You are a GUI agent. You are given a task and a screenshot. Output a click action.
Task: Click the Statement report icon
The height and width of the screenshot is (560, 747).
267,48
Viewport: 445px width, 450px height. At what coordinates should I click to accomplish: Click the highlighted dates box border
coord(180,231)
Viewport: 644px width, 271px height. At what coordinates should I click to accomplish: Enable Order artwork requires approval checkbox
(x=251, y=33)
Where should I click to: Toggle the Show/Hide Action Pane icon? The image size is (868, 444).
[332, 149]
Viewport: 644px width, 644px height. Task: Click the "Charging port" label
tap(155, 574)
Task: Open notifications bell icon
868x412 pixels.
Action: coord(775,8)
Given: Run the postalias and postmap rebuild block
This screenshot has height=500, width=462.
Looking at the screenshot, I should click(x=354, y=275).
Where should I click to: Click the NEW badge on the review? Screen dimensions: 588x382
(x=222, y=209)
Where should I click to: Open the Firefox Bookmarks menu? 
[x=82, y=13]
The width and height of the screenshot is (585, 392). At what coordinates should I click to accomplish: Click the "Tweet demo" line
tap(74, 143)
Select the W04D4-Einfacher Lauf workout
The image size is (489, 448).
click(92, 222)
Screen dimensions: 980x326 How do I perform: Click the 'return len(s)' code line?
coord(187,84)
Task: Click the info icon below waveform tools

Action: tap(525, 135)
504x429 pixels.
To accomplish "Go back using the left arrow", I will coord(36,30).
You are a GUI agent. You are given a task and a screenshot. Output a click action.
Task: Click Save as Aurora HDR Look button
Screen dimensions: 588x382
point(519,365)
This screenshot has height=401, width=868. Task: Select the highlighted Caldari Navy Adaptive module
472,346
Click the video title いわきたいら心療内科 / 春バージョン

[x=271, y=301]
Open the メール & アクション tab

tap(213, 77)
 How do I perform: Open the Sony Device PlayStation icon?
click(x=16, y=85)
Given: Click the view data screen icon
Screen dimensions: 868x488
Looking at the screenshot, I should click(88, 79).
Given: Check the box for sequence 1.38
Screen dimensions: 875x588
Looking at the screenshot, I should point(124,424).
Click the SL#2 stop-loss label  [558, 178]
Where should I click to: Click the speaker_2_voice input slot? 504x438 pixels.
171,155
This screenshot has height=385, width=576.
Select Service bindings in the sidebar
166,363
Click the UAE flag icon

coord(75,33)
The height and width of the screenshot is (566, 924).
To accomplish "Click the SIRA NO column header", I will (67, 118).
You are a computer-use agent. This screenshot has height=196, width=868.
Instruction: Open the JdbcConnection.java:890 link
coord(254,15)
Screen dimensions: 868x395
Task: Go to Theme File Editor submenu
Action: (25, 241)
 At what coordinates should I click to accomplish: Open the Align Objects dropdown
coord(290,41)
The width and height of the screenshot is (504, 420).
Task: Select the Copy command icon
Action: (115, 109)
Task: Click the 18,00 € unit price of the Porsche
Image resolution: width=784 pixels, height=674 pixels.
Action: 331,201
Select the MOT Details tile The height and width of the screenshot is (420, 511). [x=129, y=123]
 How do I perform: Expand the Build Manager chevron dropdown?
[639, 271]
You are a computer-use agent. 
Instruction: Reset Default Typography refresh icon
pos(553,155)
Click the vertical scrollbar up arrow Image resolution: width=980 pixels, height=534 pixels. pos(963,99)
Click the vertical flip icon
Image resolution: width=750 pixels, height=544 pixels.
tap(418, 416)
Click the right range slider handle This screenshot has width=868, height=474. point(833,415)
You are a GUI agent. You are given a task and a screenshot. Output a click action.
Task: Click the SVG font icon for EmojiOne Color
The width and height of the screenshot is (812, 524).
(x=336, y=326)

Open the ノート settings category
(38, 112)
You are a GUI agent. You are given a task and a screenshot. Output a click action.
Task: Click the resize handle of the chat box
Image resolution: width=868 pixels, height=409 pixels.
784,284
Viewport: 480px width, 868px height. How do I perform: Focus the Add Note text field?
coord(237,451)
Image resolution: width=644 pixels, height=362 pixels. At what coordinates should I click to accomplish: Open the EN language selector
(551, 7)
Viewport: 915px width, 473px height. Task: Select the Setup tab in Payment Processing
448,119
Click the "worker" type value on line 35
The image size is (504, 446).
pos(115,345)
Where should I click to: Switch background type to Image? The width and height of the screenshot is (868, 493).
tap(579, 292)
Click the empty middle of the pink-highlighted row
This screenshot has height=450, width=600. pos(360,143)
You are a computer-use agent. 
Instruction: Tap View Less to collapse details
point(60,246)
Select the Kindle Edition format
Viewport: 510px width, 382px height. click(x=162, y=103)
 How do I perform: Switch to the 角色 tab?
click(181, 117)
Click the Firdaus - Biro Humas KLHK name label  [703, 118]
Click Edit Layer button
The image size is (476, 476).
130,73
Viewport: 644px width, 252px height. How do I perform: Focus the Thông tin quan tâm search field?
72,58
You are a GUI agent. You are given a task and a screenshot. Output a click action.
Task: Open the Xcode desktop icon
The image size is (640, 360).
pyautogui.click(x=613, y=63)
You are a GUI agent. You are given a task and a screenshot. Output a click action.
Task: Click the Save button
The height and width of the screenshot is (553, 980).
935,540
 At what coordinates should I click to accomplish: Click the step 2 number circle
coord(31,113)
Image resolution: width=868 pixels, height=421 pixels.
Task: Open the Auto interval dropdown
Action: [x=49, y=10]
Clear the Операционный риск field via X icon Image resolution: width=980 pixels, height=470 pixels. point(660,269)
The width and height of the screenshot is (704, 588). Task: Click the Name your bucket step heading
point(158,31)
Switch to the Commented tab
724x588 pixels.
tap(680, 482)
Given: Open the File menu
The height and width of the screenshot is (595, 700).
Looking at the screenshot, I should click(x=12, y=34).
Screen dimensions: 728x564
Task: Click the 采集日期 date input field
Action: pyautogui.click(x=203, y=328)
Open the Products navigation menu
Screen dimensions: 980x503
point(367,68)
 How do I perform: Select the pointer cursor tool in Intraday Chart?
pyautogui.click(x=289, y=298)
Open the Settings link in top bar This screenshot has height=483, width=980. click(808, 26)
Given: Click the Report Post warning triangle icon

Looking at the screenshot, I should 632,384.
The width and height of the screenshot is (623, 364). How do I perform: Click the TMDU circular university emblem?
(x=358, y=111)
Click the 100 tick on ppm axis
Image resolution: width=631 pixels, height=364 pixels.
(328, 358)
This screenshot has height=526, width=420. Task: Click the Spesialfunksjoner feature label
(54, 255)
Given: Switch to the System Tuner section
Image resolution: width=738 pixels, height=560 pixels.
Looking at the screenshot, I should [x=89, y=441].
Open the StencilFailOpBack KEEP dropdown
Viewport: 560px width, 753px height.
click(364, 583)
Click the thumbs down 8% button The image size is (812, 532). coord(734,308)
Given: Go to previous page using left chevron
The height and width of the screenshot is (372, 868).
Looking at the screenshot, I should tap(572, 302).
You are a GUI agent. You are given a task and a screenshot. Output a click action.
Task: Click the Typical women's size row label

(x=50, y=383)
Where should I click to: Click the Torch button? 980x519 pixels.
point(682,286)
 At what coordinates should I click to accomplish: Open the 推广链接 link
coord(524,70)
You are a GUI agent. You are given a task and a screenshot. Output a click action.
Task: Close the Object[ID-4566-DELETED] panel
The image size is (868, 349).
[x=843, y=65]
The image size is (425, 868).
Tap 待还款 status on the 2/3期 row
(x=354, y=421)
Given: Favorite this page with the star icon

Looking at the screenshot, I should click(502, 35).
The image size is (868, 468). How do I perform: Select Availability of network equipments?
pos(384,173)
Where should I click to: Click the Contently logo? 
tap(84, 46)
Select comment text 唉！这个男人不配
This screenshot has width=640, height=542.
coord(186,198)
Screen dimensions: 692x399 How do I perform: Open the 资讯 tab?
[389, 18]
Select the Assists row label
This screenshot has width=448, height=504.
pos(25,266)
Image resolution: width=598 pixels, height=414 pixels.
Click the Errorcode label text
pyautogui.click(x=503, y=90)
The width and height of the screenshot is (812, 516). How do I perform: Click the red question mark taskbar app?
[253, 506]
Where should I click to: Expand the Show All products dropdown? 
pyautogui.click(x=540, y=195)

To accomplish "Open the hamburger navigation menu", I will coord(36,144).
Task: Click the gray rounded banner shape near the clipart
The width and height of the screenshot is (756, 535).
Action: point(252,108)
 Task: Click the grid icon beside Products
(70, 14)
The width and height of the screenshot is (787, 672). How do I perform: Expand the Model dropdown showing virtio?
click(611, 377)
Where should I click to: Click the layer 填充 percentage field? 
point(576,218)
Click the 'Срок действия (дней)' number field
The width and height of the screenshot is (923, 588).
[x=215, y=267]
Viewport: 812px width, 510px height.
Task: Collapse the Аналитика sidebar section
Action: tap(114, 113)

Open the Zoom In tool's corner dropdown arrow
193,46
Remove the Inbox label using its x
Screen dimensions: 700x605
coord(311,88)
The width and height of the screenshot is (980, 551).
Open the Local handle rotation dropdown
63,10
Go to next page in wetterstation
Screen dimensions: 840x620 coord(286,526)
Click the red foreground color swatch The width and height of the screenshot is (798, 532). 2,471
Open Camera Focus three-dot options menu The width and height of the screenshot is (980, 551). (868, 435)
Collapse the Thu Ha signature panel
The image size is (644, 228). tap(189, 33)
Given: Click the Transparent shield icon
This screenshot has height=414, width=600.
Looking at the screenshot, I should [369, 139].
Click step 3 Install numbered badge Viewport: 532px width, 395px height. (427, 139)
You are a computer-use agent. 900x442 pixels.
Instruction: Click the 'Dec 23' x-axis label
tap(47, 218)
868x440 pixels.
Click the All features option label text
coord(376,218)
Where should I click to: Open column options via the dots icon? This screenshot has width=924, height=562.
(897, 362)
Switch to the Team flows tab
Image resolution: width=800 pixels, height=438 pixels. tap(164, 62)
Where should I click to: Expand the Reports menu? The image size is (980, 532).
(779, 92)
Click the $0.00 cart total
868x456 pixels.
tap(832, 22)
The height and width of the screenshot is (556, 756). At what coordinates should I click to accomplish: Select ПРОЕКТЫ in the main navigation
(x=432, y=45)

▸ ASSIGNMENT
Show every line from the listing above in which the string "will" appears.

▸ SOLUTION TO THE PROBLEM
To accomplish "Go back using the left arrow", I will coord(36,30).
To accomplish "Click the SIRA NO column header", I will (67, 118).
To accomplish "Open the hamburger navigation menu", I will coord(36,144).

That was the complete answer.